Journal for November 28, 2009

The weather is still warm – in the 40s and 50s during the day – so I’ve been able to work outside.

We did one big project together – Mike with the chain saw, and me piling sticks and squirting the stumps with roundup – to clear more of the brush on the top of Indian Grass Point.  Here’s the cleared space.  It’s fun to see places like this change as the savanna plants start to grow back.

I also worked on the steep front of Indian Grass Point.  I’ve been working on clearing it for the last few years, and it’s looking better and better.  Prairie plants – Little Bluestem, Side-oats Grama, Hoary Puccoon, Balsam Ragwort, and Prairie Coreopsis – are all growing on the rocky point.  I spent a few days this week clearing out more brush under the birch trees.  This photo was taken a few weeks ago – of the brush before I started cutting.

And this is after cutting away the brush.  The birches have been girdled, so they’ll start dying soon, and then it will really be a prairie point.

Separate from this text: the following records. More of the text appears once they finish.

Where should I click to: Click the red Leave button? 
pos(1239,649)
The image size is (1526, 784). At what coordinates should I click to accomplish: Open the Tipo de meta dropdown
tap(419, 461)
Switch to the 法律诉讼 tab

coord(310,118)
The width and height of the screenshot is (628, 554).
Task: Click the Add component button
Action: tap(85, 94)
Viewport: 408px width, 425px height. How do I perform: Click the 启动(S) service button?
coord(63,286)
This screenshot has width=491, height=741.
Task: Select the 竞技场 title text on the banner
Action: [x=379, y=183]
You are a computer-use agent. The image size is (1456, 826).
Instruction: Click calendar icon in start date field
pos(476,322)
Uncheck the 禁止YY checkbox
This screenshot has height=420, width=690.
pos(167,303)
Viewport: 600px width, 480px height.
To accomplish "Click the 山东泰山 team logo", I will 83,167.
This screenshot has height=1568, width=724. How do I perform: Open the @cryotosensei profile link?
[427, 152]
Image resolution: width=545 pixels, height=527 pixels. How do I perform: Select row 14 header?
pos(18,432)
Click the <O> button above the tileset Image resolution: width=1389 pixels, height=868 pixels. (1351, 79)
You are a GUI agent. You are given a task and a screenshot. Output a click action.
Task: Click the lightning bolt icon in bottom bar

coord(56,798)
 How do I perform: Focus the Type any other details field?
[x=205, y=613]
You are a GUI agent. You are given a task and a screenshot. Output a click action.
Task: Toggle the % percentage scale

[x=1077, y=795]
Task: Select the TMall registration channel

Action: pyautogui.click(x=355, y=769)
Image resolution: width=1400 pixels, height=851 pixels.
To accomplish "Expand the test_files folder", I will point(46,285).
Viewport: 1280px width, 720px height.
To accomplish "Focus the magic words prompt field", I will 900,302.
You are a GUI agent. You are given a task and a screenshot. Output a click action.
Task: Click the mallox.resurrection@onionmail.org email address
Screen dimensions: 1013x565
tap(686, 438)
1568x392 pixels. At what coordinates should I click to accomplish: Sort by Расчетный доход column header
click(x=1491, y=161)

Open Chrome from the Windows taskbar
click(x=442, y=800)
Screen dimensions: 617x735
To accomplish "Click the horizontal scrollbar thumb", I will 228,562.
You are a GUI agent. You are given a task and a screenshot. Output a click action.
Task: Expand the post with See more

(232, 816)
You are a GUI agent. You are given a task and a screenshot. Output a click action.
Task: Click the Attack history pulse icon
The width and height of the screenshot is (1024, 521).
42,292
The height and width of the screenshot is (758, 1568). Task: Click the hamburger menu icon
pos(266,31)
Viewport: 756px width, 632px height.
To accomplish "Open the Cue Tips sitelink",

This is a good time of year to cut and poison sumac, so I’ve also been working on some of the huge Sumac areas on Sumac Prairie.  It’s very steep and difficult to walk – I do most of the cutting on my knees.  The area in the foreground is cleared but there’s still plenty of sumac left.

I found some insect holes in the sandy area of Sumac Prairie – they’re about 1/4 inch across, and beautifully built, using cedar needles to line the top edge of the holes.

I think they’re the holes of Burrowing Wolf Spiders (possibly Geolycosa sp.).  I’ll go back in the spring and see if I can find the spiders.